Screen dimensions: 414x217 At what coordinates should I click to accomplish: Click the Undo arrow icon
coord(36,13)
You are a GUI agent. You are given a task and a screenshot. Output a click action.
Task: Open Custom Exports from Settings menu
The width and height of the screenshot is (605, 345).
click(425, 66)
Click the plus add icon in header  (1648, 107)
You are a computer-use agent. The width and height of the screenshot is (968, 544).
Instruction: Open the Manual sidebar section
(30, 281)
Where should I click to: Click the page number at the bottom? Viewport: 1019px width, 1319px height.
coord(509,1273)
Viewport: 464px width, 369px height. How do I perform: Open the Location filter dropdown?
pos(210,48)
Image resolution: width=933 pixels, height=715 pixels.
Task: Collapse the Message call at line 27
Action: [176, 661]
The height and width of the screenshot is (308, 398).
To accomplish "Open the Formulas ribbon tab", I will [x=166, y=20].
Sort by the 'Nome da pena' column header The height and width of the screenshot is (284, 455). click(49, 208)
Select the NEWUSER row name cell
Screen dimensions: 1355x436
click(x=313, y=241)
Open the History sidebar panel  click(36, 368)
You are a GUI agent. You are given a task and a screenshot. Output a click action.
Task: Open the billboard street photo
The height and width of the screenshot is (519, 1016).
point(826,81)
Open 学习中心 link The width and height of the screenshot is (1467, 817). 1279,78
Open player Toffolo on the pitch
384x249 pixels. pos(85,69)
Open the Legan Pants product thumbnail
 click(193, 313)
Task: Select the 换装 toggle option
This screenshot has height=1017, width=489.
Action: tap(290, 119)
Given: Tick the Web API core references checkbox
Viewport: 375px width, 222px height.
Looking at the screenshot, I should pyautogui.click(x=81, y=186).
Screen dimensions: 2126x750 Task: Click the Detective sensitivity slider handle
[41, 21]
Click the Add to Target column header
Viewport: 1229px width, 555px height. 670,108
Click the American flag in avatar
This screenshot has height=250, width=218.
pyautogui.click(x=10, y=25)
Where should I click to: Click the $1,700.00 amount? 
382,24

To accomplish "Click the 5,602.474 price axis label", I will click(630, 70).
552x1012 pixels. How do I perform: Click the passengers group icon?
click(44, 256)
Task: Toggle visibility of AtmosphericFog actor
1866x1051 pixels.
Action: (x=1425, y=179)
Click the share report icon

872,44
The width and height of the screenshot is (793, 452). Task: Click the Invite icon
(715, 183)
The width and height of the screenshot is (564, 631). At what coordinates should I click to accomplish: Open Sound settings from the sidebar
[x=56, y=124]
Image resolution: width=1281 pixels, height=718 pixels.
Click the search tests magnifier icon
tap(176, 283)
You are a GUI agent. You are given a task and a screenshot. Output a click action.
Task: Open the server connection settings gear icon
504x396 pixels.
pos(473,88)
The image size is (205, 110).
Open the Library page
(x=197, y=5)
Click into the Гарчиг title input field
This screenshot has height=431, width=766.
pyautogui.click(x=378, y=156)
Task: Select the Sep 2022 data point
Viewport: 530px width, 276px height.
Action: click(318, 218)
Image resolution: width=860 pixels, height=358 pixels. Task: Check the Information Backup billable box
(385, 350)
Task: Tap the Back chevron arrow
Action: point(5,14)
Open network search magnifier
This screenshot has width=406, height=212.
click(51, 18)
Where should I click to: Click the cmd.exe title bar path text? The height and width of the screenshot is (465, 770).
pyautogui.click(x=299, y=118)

★ ★ ★ ★ ★ ★ ★

*Problem to work on*. Please tally every line of the entries that holds "will" and answer with that figure alone.

*Answer to this exercise*. 2